* _Задания для выполнения_:
a: Определите, соответствуют ли тексту о мужестве в диалогах Платона следующие утверждения: (i) Лахет сразу определяет мужество как разумную стойкость; (ii) Никий предлагает различать дерзость и мужественность; (iii) знание, мудрость и мужество тождественны. Для каждого утверждения ответьте «да» или «нет» и приведите точную цитату из текста, на которой основан ответ.
b: Каких достойных людей Афин Сократ приводит в пример, согласно тексту о мужестве в диалогах Платона?
c: Объясните, опираясь на текст о мужестве в диалогах Платона, почему малограмотный солдат боится зайти на учениях в комнату с газом или подержать в руках боевую гранату.

* _Исходный текст_:
В диалоге предпринимаются попытки определить мужество.  Так, Лахет говорит, что мужество есть стойкость, затем добавляет, что мужество – это разумная стойкость. Собеседники рассматривают и примеры безрассудной стойкости, «природной стойкости», обнаруживаемой, например, у животных. Никий, один из собеседников Сократа, говорит, что он и не думает «называть мужественными ни зверей, ни какое-либо иное существо, не страшащего опасности по неразумию и потому бесстрашное и глупое»[5, с. 244].  Он предлагает различать дерзость и мужественность.  Ведь и дети кажутся мужественными, когда они по неопытности не знают страха.
Сократ замечает, что «страх – это ожидание грядущей беды».  И он предлагает такое определение мужества: «Следовательно, мужество – наука не только об опасном и безопасном, ибо она знает толк не только в грядущем добре и зле, но и в настоящем, и в прошедшем – в самых различных опасностях, - как и все другие науки» [5, с. 247].
Ясно, что это определение не окончательное и для самого Платона.  Но в диалоге отмечены некоторые реальные черты  мужества. Мужество и знание, более того, мужество и мудрость действительно сопричастны друг другу.  Множество случаев обнаружения малодушия у того, кто не знает  как должно будет развиваться ситуация.  Так, малограмотный солдат боится зайти на учениях в комнату с газом или подержать в руках боевую гранату, ибо не знает как все это может обернуться. Значит, мудрость действительно успокаивает, придает мужества. Однако можно быть знающим, мудрым, но не обладать должным мужеством.  Потому знание, мудрость и мужество едины, но не тождественны.  Также как мужество и бесстрашие различаются по сущности.  Мужество – это качество души, проявляющаяся как стойкость в беде, борьбе, как духовная крепость.  Мужество можно воспитать, если оно есть в человеке изначально. 
В диалоге «Менон» речь идет о воспитании добродетелей, а также об их сущности. Сократ высказывает мысль, что у всех добродетелей «одна определенная идея».  И он призывает искать эту пока неведомую идею добродетели.  « А вот за то, что мы когда стремимся искать неведомое нам, становимся лучше и мужественнее и деятельнее тех, кто полагает, будто неизвестное нельзя найти и незачем искать, - за это я готов воевать, насколько это в моих силах, и словом, и делом»[6, с. 393]. С добродетелью дело осложняется тем, что найти учителей добродетели невозможно.  «Я много раз, - говорит Сократ, - искал учителей добродетели, но не мог найти, чтобы ни предпринимал»[6, с. 397].
Но очевидна связь, например, добродетели мужества с разумом, ибо если мужество не имеет ничего общего с разумом, то это просто дерзость. Сократ  приходит к  выводу на примере достойных людей Афин - Перикла, Фукидида и других, не способных  научить добродетели и своих сыновей, что эти достойные люди не знали, что такое добродетель, но имели правильное мнение о ней, что позволяло им догадываться об истине, не познав ее умом.  А это в свою очередь способствовал  им вести свои полисы «по правильному пути».

* _Предоставленные сведения_:
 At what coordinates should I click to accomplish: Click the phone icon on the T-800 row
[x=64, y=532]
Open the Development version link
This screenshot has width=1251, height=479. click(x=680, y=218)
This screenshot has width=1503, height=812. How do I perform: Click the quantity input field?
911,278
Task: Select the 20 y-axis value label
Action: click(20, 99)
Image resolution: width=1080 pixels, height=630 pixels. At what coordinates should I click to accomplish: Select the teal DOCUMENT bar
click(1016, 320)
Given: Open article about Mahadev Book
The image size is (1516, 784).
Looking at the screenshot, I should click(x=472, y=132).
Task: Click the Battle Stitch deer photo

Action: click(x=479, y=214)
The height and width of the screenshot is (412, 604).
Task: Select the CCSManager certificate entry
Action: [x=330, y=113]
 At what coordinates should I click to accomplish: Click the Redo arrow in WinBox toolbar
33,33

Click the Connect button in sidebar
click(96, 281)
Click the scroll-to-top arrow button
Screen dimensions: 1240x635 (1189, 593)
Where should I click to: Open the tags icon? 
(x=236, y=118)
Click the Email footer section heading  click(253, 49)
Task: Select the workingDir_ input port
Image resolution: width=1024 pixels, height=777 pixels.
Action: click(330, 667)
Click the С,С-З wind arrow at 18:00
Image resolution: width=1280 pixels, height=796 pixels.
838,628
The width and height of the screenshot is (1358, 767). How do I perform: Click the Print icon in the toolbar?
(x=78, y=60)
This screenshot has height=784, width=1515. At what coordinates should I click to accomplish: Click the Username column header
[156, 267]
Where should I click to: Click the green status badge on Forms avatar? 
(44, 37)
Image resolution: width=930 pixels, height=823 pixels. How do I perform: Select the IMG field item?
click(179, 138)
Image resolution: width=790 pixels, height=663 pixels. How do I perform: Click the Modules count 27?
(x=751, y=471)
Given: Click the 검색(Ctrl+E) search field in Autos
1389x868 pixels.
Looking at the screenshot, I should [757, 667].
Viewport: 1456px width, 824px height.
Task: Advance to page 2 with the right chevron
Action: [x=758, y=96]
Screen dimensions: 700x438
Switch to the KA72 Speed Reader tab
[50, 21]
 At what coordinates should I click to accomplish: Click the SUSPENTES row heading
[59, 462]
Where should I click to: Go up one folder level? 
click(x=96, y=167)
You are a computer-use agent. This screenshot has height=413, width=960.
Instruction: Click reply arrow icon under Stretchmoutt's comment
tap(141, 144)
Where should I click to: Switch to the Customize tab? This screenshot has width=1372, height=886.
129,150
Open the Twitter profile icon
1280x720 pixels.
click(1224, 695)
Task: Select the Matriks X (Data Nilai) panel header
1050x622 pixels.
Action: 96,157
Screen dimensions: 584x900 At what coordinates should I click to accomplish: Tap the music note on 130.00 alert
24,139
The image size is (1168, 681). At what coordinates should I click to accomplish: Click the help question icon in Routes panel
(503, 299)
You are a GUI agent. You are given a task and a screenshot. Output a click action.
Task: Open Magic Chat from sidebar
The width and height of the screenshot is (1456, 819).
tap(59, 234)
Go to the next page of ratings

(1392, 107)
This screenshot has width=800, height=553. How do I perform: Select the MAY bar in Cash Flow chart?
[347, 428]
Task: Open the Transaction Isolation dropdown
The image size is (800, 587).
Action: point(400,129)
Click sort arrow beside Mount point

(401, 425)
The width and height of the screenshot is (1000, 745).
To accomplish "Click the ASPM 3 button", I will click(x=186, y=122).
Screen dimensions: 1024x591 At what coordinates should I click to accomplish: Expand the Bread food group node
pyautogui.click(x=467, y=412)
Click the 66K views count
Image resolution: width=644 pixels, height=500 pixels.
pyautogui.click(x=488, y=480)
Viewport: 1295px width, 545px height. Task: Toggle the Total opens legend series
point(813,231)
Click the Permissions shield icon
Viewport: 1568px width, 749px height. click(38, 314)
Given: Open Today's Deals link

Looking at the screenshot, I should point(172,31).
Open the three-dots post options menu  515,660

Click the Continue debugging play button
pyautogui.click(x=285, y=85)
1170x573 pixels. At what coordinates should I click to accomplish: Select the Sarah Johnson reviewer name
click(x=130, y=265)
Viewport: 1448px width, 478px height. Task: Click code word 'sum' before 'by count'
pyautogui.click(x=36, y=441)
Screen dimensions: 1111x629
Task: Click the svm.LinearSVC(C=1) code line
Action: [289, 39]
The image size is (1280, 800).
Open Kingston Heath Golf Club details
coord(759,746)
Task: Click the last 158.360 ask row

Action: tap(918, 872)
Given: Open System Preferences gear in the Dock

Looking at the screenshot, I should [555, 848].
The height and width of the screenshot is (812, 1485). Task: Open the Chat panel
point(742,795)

* _Итоговые результаты_:
a:
(i) Нет: «Лахет говорит, что мужество есть стойкость, затем добавляет, что мужество – это разумная стойкость».
(ii) Да: «Он предлагает различать дерзость и мужественность».
(iii) Нет: «знание, мудрость и мужество едины, но не тождественны».

b: Перикла, Фукидида и других.

c: Малограмотный солдат боится, потому что не знает, как все это может обернуться. Текст показывает этим примером, что малодушие обнаруживается у того, кто не знает, как должна развиваться ситуация.